(Beginning of The data)

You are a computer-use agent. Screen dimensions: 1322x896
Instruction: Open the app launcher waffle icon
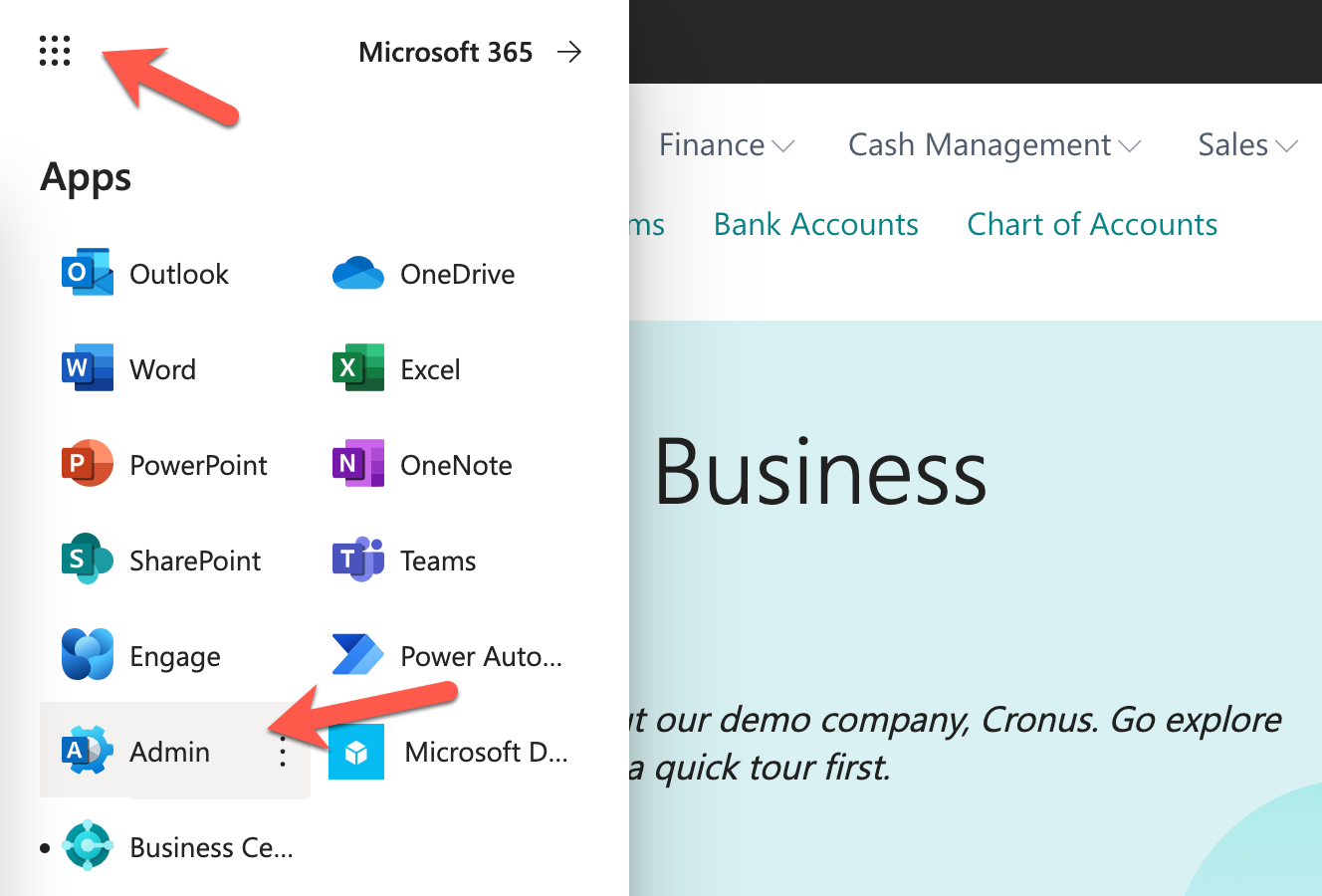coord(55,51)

(End of The data)
(Beginning of The data)

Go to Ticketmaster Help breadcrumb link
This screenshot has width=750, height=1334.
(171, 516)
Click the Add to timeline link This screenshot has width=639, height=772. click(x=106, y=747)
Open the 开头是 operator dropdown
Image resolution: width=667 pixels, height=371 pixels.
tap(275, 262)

(End of The data)
(Beginning of The data)

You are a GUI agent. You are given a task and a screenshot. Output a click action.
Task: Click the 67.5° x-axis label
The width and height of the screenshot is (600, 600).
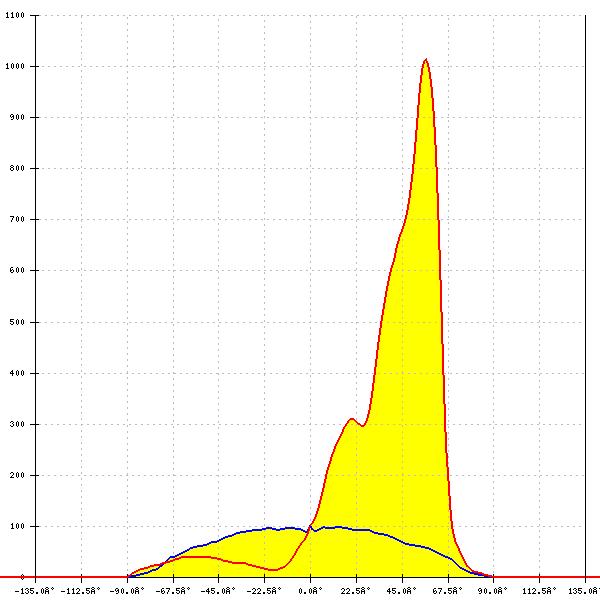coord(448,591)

(End of The data)

## The task
Return each line of the material above that holds the string "link".

## Reply to the task
Go to Ticketmaster Help breadcrumb link
Click the Add to timeline link This screenshot has width=639, height=772. click(x=106, y=747)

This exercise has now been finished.